We call doing this a triumph of the human spirit because that is what it is. Trust and believe that when someone learns how to do this it's they, and not the horrors they've been through, that deserve the credit.
Five: Breaking rocks is not the same as breaking out of prison.
Trust and believe, too, that suffering does not magically transmute into liberation from suffering. Suffering is a passive response. It is endurance and the submission endurance requires. Liberation, when it occurs, is the result of a deliberate and purposeful response to what has happened that includes audacious and insistent action.
Suffering can build certain kinds of strength. A prisoner forced to break rocks in the prison yard is, yes, breaking rocks. The effort is Herculean and it builds muscle. But the prison walls remain as sturdy as ever. Breaking rocks is not the same as breaking out of prison.
Suffering and action can coexist. They often must. This is not to say “shut up and suit up, the pain you’re in doesn’t matter.” That’s not true. The suffering does matter. But suffering won’t break you out of prison. Action might.

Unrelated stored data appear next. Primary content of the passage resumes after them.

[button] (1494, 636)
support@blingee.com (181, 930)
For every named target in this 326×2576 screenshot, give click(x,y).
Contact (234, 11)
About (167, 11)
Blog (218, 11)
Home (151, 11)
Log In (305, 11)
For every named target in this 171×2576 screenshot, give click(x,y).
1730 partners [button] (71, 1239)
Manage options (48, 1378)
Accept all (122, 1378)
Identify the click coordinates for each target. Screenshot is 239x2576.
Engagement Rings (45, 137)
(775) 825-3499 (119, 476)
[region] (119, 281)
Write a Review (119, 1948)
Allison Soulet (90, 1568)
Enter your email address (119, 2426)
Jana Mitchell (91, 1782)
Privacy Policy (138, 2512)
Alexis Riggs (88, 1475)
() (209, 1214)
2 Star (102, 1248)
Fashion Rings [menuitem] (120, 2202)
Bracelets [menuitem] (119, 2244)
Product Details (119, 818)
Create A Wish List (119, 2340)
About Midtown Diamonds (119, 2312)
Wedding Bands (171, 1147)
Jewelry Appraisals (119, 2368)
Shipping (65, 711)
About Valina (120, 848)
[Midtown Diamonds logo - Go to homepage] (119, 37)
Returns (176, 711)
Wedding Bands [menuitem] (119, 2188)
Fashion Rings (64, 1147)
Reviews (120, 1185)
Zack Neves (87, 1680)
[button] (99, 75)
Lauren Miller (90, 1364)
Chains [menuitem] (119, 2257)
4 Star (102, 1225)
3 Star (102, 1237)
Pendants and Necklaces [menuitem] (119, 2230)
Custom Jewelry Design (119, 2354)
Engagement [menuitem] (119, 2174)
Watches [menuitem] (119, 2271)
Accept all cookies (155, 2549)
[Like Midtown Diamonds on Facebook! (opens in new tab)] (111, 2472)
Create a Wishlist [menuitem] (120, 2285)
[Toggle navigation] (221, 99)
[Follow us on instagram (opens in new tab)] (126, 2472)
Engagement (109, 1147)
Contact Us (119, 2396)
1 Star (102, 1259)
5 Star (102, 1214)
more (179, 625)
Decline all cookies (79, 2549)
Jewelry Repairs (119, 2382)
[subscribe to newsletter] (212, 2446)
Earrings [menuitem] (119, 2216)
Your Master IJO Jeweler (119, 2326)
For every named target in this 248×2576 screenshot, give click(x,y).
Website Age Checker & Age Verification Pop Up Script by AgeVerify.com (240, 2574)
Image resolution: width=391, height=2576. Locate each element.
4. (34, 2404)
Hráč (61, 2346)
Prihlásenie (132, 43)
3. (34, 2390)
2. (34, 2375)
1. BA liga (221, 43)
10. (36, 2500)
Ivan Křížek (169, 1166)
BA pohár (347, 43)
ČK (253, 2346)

Proceed with the premise that the obstacle may be temporary.
Is this guaranteed to break you out of prison, whatever that prison might be? No. But building muscle only to use it to break more rocks in the prison yard is guaranteed not to. Creating a different future requires using those muscles differently. It also requires developing some different muscles.
That’s the work, and suffering, by itself, cannot do it.